Unsupported video configuration detected. The action is required.
This computer has an ad-in graphics card with the monitor cable is plugged into the in integrated video connector. To attach the monitor cable to the add-in graphics card or shutdown , plug the monitor into..................."

Ich konnte bisher weiter damit arbeiten indem ich die Taste F1 drucke. Weiß jemand woran es liegt? bzw. was ich tun kann?

Vielen Dank im Voraus,
Paul


----------



## chmee (28. Juli 2009)

Da mir dieser Text absolut unbekannt ist, könnte er aus dem Monitor stammen.. Oder wird es im BIOS (beim Boooten) angezeigt oder ist es wirklich eine Windowsmeldung ?

Wenn sie aus dem Monitor stammt, muss irgendwas an den Bilddaten krumm sein.

mfg chmee


----------



## sousou (28. Juli 2009)

es wird sofort nach dem booten angezeigt, sogar bevor der grub-menü erscheint.
Kann es sein, dass es mit der graphikkarte etwas zu tun hat?

MfG
Paul


----------



## Dr Dau (28. Juli 2009)

Hallo!

F1 spricht für das BIOS.
Mir ist jedenfalls nicht bekannt dass man einen Monitor mit der Tastatur "bedienen" könnte und unter Windows würde F1 die Hilfefunktion vom jeweiligen Programm aufrufen (zudem bekommt er die Meldung ja schon beim einschalten).

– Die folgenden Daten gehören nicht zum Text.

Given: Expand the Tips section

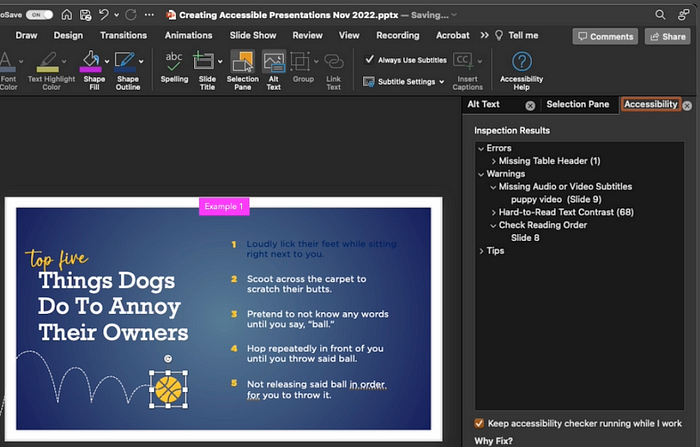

Die Monitore sind beide korrekt (jeweils einer pro Ausgang) an der Grafikkarte angeschlossen?
Beide Monitore werden *vor* dem einschalten des PC angeschaltet?
Beide Monitore zeigen das Bild korrekt an?
Ggf. die Monitore mal getauscht (evtl. hat einer ja eine Macke und wird nichtmehr "erkannt")?

Gruss Dr Dau

[edit]
Vor dem Grub-Menü..... also ganz klar kein Softwareproblem.

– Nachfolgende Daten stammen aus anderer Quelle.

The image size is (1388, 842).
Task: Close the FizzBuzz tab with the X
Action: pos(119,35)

Es kann die Grafikkarte sein.
Es können die Kabel sein.
Es können die Monitore sein.
[/edit]


----------



## sousou (28. Juli 2009)

Die Monitore sind beide korrekt (jeweils einer pro Ausgang) an der Grafikkarte angeschlossen? ja
Beide Monitore werden vor dem einschalten des PC angeschaltet? ja
Beide Monitore zeigen das Bild korrekt an? Nein nur einer.

MfG
Paul


----------



## Dr Dau (28. Juli 2009)

sousou hat gesagt.:


> Beide Monitore zeigen das Bild korrekt an? Nein nur einer.


Da kommen wir der Sache ja schon näher.
Nun gilt es also mal die Monitore, die Kabel und die Anschlüsse hin und her zu tauschen.

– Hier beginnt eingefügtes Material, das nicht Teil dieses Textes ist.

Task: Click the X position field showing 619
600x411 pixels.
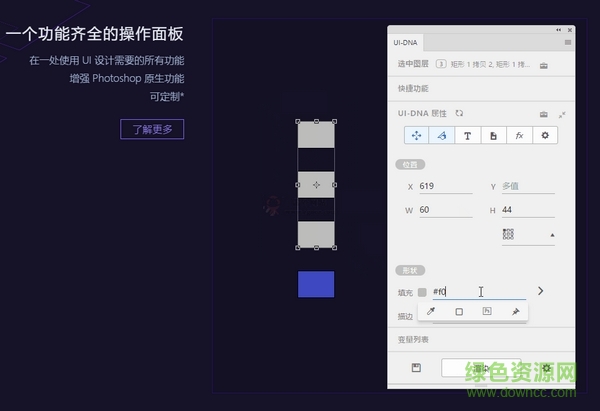Action: [x=445, y=186]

Monitor 1 samt Kabel 1 an DVI 2 und Monitor 2 samt Kabel 2 an DVI 1.
Der Monitor der bisher funktioniert hat, funktioniert nun auch?
Sehr schön, die Grafikkarte ist es dann schonmal nicht. 

Hmm, ich weiss nicht wie ich es beschreiben soll..... ist ein bischen kompliziert.
Kurz gesagt: alle möglichen Kombinationen ausprobieren und gucken was passiert.
Daraus lässt sich schliessen wo das Problem liegt.


----------



## bokay (31. Juli 2009)

Du musst wahrscheinlich (oder vielleicht  ) die Onboard Grafikkarte ausschalten da dein System die Video-Ausgänge ansonsten nicht richtig Verwalten kann.


----------